Unless there is a change of heart, players will not be allowed into the country until January 1st and then they will have to go through quarantine. Then under the current schedule the Australian Open will start just four days after. Players are not allowed to play any tournaments whilst in quarantine. The ATP, which is the governing body of men’s tennis, has issued an internal statement acknowledging that there are ‘new challenges’ concerning arrival times.

“In discussions with Tennis Australia over the past 24 hours, we have been informed there are some new challenges around the previously planned arrival dates for players and team members,” the ATP told its members.
“We continue to work with Tennis Australia on confirming plans for January, and we will provide an update as soon as more information is available in the coming days.
“We understand there is uncertainty about the start of the 2021 season, and we are working as hard as possible to deliver the best possible calendar of events to players, maximising points, jobs and prize money opportunities.”
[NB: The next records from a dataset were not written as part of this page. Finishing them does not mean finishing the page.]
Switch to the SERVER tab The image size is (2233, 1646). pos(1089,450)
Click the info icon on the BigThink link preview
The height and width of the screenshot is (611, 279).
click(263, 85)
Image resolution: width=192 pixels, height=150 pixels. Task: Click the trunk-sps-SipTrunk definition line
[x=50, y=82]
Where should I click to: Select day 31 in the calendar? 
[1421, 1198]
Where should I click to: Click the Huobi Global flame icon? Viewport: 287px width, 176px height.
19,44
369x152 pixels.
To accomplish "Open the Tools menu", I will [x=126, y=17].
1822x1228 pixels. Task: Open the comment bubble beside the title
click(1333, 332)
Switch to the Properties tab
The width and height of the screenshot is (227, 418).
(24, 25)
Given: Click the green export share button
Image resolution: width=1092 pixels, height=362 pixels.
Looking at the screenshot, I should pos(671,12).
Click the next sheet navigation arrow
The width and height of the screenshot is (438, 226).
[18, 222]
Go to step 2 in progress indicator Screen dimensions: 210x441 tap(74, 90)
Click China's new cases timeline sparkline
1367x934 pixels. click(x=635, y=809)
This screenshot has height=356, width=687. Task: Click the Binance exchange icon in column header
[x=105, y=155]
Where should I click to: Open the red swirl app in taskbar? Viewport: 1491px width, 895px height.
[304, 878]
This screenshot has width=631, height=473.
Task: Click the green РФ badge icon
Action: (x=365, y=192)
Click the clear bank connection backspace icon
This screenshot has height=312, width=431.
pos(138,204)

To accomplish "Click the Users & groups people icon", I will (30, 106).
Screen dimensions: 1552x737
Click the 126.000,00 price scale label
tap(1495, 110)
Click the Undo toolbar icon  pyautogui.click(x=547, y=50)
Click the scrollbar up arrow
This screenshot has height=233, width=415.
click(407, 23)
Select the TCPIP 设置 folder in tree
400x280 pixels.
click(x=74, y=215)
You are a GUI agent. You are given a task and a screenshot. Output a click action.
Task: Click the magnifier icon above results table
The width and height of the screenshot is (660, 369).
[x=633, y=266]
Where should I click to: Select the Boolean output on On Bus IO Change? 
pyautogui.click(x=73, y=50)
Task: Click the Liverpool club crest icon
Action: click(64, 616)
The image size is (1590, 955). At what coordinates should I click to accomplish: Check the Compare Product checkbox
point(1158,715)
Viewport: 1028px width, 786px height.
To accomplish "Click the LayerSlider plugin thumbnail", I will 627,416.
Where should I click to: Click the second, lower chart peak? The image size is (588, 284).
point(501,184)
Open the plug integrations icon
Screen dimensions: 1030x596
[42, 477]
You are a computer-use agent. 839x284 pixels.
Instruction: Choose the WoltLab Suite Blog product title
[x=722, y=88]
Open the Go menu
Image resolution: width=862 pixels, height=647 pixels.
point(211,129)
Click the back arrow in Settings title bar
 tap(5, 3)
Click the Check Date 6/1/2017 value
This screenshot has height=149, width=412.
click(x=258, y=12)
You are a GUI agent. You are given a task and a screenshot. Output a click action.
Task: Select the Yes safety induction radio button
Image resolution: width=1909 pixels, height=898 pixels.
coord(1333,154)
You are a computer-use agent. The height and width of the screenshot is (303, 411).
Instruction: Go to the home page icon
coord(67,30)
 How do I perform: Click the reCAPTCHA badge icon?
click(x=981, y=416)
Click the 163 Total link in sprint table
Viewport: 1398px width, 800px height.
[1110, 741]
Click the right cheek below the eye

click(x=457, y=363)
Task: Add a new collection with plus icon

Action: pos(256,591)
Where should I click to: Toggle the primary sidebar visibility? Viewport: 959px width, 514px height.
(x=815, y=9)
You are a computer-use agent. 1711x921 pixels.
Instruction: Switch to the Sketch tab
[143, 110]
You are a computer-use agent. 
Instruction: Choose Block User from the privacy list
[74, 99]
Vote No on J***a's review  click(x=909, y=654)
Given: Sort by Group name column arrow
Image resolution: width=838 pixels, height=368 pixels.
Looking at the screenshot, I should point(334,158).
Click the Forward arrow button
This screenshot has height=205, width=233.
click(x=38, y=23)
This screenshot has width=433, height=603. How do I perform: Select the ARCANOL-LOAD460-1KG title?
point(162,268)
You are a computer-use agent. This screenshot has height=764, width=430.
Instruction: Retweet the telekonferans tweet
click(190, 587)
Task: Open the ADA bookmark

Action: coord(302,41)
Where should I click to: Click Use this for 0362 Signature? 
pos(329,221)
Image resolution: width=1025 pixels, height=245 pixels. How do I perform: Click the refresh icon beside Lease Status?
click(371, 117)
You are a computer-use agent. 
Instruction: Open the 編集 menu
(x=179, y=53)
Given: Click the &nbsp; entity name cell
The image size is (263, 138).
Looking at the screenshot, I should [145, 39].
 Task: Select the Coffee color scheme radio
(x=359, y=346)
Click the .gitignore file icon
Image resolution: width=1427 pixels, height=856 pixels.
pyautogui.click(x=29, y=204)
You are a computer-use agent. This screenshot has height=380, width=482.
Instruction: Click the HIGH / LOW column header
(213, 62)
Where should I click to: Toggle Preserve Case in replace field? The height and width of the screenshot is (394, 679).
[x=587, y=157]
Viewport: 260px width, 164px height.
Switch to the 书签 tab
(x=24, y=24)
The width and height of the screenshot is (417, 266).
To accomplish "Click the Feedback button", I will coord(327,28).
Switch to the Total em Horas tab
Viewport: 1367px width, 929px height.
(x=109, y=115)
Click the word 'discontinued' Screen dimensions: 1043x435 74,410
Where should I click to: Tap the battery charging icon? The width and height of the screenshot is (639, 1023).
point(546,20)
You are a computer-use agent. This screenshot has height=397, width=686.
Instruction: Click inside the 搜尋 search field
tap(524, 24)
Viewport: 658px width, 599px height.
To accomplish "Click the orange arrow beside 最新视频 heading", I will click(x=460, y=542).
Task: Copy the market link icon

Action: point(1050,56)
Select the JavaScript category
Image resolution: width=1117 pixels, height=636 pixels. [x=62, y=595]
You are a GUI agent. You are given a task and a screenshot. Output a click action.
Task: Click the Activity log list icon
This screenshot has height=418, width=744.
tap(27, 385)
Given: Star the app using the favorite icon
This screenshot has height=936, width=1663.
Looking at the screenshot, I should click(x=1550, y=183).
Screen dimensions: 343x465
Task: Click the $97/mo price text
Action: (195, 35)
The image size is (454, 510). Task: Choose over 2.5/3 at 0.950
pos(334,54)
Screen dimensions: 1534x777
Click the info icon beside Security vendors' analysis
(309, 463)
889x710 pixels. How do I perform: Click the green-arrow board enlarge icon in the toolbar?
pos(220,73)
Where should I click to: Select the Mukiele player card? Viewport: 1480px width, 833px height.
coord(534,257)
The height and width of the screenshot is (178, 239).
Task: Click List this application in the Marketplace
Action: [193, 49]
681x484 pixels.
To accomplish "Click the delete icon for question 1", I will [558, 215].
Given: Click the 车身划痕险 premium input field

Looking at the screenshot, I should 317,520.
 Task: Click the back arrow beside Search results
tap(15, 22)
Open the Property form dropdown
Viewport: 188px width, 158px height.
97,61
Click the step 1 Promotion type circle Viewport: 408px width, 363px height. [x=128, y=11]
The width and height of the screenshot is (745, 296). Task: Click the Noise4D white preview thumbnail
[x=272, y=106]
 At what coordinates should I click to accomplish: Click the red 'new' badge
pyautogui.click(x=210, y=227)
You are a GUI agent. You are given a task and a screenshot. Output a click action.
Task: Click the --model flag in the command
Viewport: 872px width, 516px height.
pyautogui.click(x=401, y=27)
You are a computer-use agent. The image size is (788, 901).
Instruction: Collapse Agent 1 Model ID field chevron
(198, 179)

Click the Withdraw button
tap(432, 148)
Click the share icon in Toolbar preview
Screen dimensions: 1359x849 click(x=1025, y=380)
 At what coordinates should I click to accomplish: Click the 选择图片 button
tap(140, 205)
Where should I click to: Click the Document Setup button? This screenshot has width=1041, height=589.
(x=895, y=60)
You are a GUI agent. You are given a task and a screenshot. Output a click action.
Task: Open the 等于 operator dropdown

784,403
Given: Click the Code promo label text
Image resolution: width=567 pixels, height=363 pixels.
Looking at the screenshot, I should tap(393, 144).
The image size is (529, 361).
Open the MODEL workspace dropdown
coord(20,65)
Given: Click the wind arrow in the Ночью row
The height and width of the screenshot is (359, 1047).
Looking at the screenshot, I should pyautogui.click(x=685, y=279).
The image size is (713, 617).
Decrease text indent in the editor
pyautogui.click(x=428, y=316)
Less than a week before the bombshell, Tennis Australia confirmed their desire to relocate various tournaments to Melbourne due to travel restrictions. The idea was for events usually held in Sydney, Brisbane, Perth, Adelaide, Canberra and Hobart to be moved to the area. However, it is now unclear as to what if any will go ahead now.

There have been rumours of the Australian summer potentially being extended into February which will allow for more events outside of the Australian Open to take place in the region. However, this has not been confirmed and there is no indication yet that the date of the Grand Slam will be moved back.

“Whether (players) need to be here in December… I don’t know that that necessarily means there isn’t an Australian Open,” Victorian Premier Daniel Andrews told reporters on Wednesday.
“Whether there are lead-in tournaments, that’s to be worked through.”
“It has to be done safely, it has to be done properly. We are working very, very closely with Tennis Australia. They are working (with) all of their partners and we’re confident that we’ll finish up with an Australian Open.” He later added.

There is yet to be any public comment from Tennis Australia regarding the latest development. Although the CEO of the organisation, Craig Tiley, has confirmed to The Tennis Channel that the tune-up events for the Australian Open are now in jeopardy.

The Australian Open is scheduled to start on January 18th.